The assault force closed on the mansion from three directions, two by silenced helicopters flying a map-of-the-earth profile that had the wheels of their Sikorsky Blackhawks literally brushing the treetops while the third unit used SCUBA sleds to approach from the lake. The teams had been handpicked by Stryker himself, culled from the finest special operations cadres on Earth-American SEAL's and Army Rangers, Great Britain's Special Air Service, Russian Spetznatz, German GSG-9, Israeli Pathfinders, and some Vietnamese. They'd trained for this op for months, not only familiarizing themselves with the layout of the mansion but also exhaustively learning how to protect themselves from the myriad of powers and abilities they might encounter. Now, with all the adult staff of Xavier's School absent from the estate, the time had come to put that preparation to the test.

In quick and practiced succession, as the first units rappelled to the ground from their hovering aircraft, all the mansion's power and communications lines were interdicted and the security network neutralized. On command, the school would be completely isolated. Even cellular and radio communication would be off-line. From high overhead, an orbiting C-130 Hercules kept the entire estate under constant electronic surveillance, using thermal imagery to mark the position of the students. Only a couple of signatures indicated contacts who were awake.
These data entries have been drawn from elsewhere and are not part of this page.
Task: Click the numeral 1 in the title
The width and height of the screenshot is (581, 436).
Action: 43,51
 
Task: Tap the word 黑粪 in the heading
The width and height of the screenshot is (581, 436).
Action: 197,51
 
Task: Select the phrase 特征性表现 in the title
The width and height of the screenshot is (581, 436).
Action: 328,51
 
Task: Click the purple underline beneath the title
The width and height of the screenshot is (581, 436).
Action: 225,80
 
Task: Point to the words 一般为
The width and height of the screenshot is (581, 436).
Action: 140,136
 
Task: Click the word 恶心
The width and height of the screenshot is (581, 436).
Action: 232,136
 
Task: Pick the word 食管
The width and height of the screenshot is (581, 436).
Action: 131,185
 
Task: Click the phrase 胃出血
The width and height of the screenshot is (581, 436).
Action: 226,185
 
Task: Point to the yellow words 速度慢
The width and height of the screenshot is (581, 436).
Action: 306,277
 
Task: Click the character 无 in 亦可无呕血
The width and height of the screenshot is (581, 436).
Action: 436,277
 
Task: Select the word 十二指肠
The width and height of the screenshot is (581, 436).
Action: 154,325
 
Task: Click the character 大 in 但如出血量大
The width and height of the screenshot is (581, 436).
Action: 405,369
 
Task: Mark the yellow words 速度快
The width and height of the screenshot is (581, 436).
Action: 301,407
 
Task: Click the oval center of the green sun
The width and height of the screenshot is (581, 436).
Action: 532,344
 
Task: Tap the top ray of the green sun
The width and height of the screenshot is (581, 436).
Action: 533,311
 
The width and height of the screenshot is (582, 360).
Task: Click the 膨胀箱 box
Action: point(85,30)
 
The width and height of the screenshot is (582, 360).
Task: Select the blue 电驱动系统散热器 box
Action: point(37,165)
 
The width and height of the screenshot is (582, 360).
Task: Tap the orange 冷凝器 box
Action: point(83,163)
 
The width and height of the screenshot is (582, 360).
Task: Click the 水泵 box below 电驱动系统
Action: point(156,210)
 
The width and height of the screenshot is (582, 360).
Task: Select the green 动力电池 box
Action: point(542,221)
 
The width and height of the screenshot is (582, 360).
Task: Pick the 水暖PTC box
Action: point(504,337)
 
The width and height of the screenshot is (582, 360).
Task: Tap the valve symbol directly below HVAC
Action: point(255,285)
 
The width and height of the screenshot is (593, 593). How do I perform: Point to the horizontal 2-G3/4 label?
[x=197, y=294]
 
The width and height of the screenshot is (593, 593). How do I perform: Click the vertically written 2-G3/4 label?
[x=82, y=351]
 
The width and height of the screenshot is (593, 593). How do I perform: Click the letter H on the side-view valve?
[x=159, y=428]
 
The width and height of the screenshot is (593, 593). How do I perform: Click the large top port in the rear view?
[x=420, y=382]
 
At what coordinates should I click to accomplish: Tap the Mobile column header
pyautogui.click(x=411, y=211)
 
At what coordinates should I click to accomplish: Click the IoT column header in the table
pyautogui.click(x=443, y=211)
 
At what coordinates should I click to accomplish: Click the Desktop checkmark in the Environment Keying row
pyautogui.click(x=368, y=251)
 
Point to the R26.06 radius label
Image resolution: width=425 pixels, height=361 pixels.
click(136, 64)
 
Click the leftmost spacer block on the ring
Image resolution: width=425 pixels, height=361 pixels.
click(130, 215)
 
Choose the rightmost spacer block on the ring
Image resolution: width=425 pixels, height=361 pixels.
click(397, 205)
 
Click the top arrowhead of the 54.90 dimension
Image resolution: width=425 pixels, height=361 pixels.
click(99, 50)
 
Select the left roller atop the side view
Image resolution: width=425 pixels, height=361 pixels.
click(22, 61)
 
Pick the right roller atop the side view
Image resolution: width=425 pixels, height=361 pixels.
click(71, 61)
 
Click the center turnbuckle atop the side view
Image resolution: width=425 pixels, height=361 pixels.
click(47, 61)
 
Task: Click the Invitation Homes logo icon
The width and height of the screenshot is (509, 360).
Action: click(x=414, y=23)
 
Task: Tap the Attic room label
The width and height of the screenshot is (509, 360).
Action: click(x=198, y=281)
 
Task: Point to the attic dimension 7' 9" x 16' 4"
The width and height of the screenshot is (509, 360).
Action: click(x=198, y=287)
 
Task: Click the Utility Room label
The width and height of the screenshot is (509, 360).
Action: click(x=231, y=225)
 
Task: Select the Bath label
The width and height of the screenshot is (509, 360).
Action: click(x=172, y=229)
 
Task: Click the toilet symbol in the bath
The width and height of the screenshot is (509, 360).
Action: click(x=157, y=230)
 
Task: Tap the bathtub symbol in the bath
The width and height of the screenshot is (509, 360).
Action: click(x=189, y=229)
For the rest, it was already too late.

In the observation booth at Mount Haven, Scott leaned closer to the phalanx of monitor screens. He'd seen the bruises, too, and Xavier's reaction to them, but there was no sound.

The guard at the console shrugged apologetically.

"It happens," he said, by way of explanation, not for Magneto's condition but for the lack of audio.

"Here?" Scott asked pointedly. "With this prisoner?"

"We got backups on backups," Laurio growled. "You got nothin' to worry about. Joey, put in a call for a techie. Let's get this fixed before Movie Star here makes a federal case."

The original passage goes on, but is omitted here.